Over the next two years, both Father Kapaun and that prayer card got a workout, never more so than on the days leading to his final test. Father Hotze needed to pass a Spanish exam. Easy, huh? Not for him. Foreign languages were his most glaring weaknesses. He had already taken the translation test twice before; he had flamed out. So Father Hotze prayed hard to Father Kapaun, as did his classmates who knew of his devotion to the Kansas chaplain. They stood outside the classroom where he was taking the test with bowed heads and closed eyes and asked that Father Kapaun intercede on their friend’s behalf.
Father Hotze did his best and turned in his test to the instructor. What was done was done. His academic fate was now in God’s hands. He headed out to join his classmates for a beer at happy hour in their favorite saloon to celebrate their shared academic achievement. Father Hotze did not get far. Monsignor Green, the head of the language department, caught him on the steps of the building and asked for a word.
“Are you going on for a PhD?” the professor asked.
“No,” said Father Hotze, “this is it for me.”
The professor narrowed his eyes.
“Good,” the monsignor said. “You got maybe two translations right, but I’m going to pass you. Don’t ever let me see you back here again.”
Father Hotze was awarded his JCL, a degree that he still believed he had no use for (and nearly didn’t acquire), and returned to Kansas. He was sent to Newton, a town of no more than nineteen thousand, north of Wichita, to become the pastor at Our Lady of Guadalupe Parish. For four years, no one ever asked him a single question about canon law.
In the fall of 2001, however, Father Hotze was summoned to the chancery by Bishop Thomas Olmsted, who had just been elevated to the rank of bishop and was overseeing a diocese for the first time. He was a fellow Kansan, and he held a doctorate in canon law from Pontifical Gregorian University in Rome, Italy, which was created in the sixteenth century by Saint Ignatius of Loyola, the founder of the Jesuit order. Bishop Olmsted’s intellect was matched by his ambition: he had been an official in the Vatican Secretariat of State for more than a decade in Rome. Bishop Olmsted asked Father Hotze what he knew about Father Kapaun.
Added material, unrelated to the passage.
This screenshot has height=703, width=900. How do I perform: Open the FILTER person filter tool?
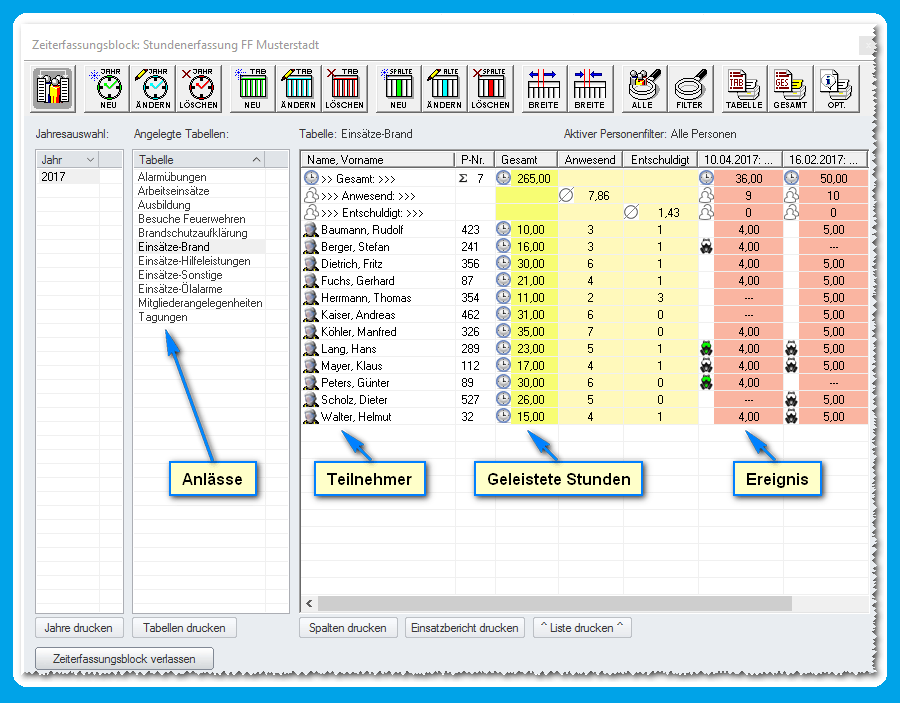pyautogui.click(x=691, y=88)
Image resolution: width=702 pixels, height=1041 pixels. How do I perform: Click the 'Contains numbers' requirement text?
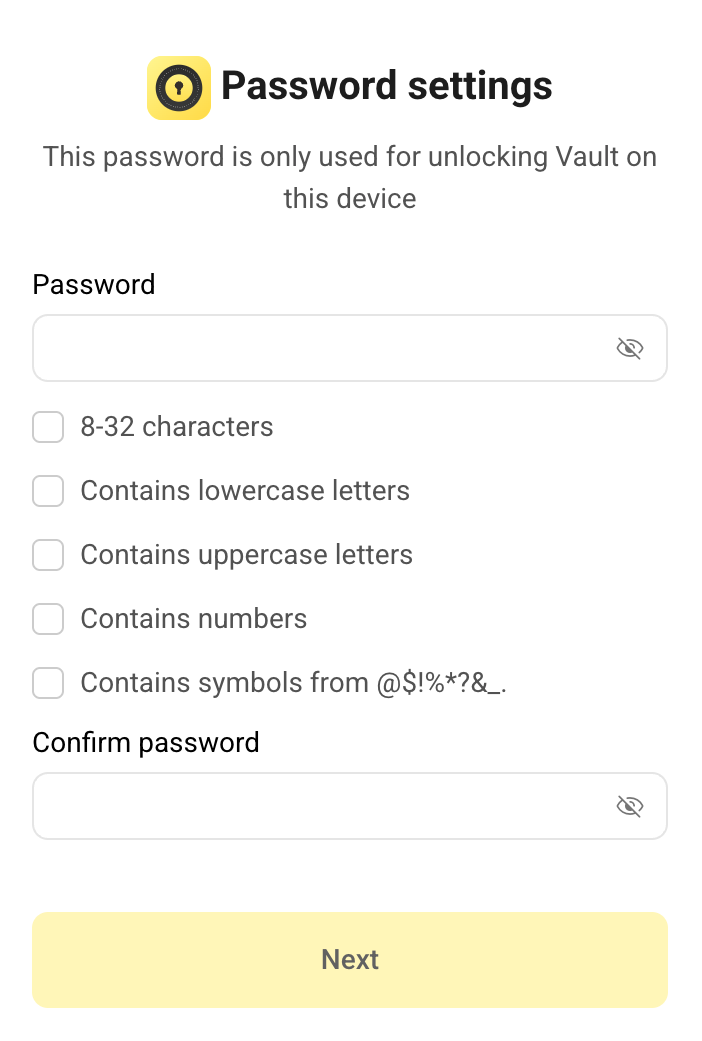[x=194, y=619]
Father Hotze told him about his deep devotion to the priest, and they shared a laugh at how Father Kapaun had interceded in his Spanish test. Bishop Olmsted was contemplating a campaign to have the hero of the Kansas plains presented to the Vatican’s Congregation for the Causes of Saints to be considered for sainthood. He had a job for Father Hotze for the cause of Father Kapaun, one with a fancy title: Episcopal Delegate. Bishop Olmsted was not the first Catholic clergyman to champion Father Kapaun. It was not a new thought—the Archdiocese for the Military Services had first taken up his cause, and, in 1993, Father Kapaun cleared the first step on the road to sainthood when Pope John Paul II declared him a Servant of God. But a campaign for sainthood demands money and manpower. Both had been in short supply, so the cause of Father Kapaun had stalled.